Why?

Options for storing passwords:

  1. In your head…
  2. In a text file - secure
  3. Google Chrome / Firefox / … - passwords stored who knows where
  4. Bitwarden / 1Password / ProtonPass - okay, but you gotta pay, and data on someone else’s servers
  5. Your own server - pog

Why not just run regular Bitwarden on a VPS?

You can. Bitwarden officially can be spun up with

docker run bitwarden/self-host

But:

  • Need a VPS - from $5/mo
  • Need Docker, need to make sure it doesn’t crash, need to update, need to backup
  • For one person - overkill, but cool

What I want: free, nothing to admin, and it just works.


NodeWarden - Bitwarden-compatible server on Cloudflare Workers

NodeWarden - a fork of the Bitwarden server that runs directly on Cloudflare Workers.

So:

  • Free (Workers - 100k requests/day)
  • Nothing to admin
  • Cloudflare updates the infrastructure itself
  • Database - Cloudflare D1 (free: 5 GB, 5 million rows read/mo)

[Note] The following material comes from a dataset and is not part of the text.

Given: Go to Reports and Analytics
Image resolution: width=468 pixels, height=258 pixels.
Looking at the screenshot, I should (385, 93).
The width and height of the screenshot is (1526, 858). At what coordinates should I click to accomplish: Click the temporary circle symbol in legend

Compatible with all Bitwarden clients: browser extension, mobile app, CLI.


Deployment

Briefly:

  1. Fork shuaiplus/nodewarden.
  2. Clone locally: git clone <your-fork> && cd <your-repo> && npm install
  3. Edit wrangler.toml: name, database_name etc.
  4. D1 database is created automatically on first deploy - wrangler will spin up database_name from config.
  5. Add JWT_SECRET: Dashboard your worker Settings Variables. Any string >=32 chars, e.g. openssl rand -base64 32.
  6. Deploy: Cloudflare Dashboard Workers & Pages Create Pages Connect to GitHub, select your fork. Cloudflare pulls the code, builds and deploys on every push to main. Build command - npm run build, worker deploys alongside Pages. No GitHub Actions needed.

Important: Cloudflare has a free plan, but to create R2 you need to attach a credit card.

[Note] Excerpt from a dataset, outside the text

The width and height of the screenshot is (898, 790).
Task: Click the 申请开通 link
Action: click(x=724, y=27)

NodeWarden has a deploy:kv mode that uses KV instead of R2 (file attachments). Database is D1 in both cases - nothing to attach, fully free. (if you can, you can attach an empty card, but the free limits are more than enough)


Is it safe?

overall: yes

In detail:

Under the hood it’s the standard Bitwarden end-to-end encryption scheme:

  • Master password KDF master key (symmetric, AES-256). Lives only in the browser, never leaves.
  • Master key HKDF encryption key - encrypts all passwords, TOTP keys, notes. The server only sees encrypted garbage.
  • Additionally, an asymmetric key pair is generated: public key stored openly on the server, private key is encrypted with the encryption key and also sent to the server (needed for sync between devices).
  • Master password KDF client hash - sent to the server. The server salts it again (server hash) and stores only that.
  • The server cannot decrypt the vault. At all. It has no keys - only a hash for verifying the password at login.

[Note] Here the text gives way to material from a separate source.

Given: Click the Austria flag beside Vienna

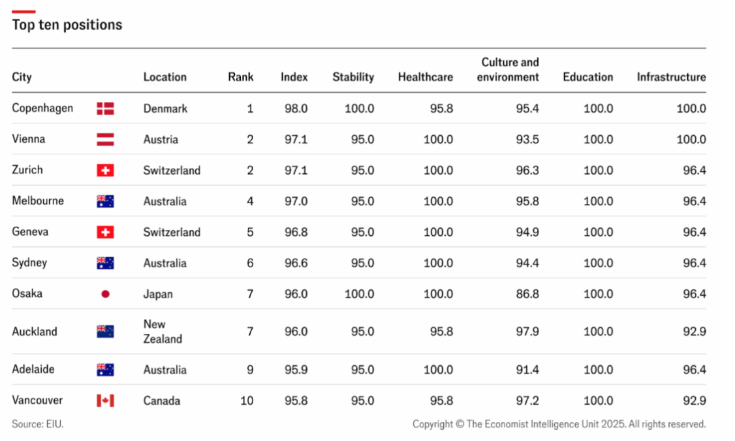Looking at the screenshot, I should (x=105, y=139).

The server only stores encrypted data. Even if the database is stolen - the attacker gets useless data that can’t be cracked without the master key.


Caveats

There are nuances:

Dependency on CF and GitHub

Cloudflare theoretically could modify your worker if they get hacked or cf itself gets compromised.

How realistic that is - depends on your paranoia and hygiene.


Features

NodeWarden supports most Bitwarden features. Here’s what’s available:

Send

Create a temporary link with text or a file attached.

Burns after time or number of views.

You can optionally password-protect the link. Sends can be manually revoked at any time.

Backup Center

Schedule automatic backups. Backups are encrypted - without the master password they’re useless.

TOTP (Verification Codes)

Built-in TOTP generator - attach to a password and use instead of Google Authenticator or similar.

Passkeys

Replace the master password with a WebAuthn key.

2FA on login

Two-factor authentication at login.

But if someone steals the database + password, 2FA won’t help.

API Key

For Bitwarden CLI and automation.


Verdict?

Pros:

  • Free
  • Nothing to admin
  • E2E encryption
  • Bitwarden compatibility (any client)
  • TOTP, Send, Passkeys, 2FA, Backup Center, API Key
  • Cloud backups (WebDAV/S3)

Cons:

  • Dependency on Cloudflare and GitHub
  • No password sharing between users (each sees only their own vault)

A solid “set it and forget it” option for those who don’t want to pay for Bitwarden Premium, don’t want to give passwords to Google, and don’t want to admin a VPS.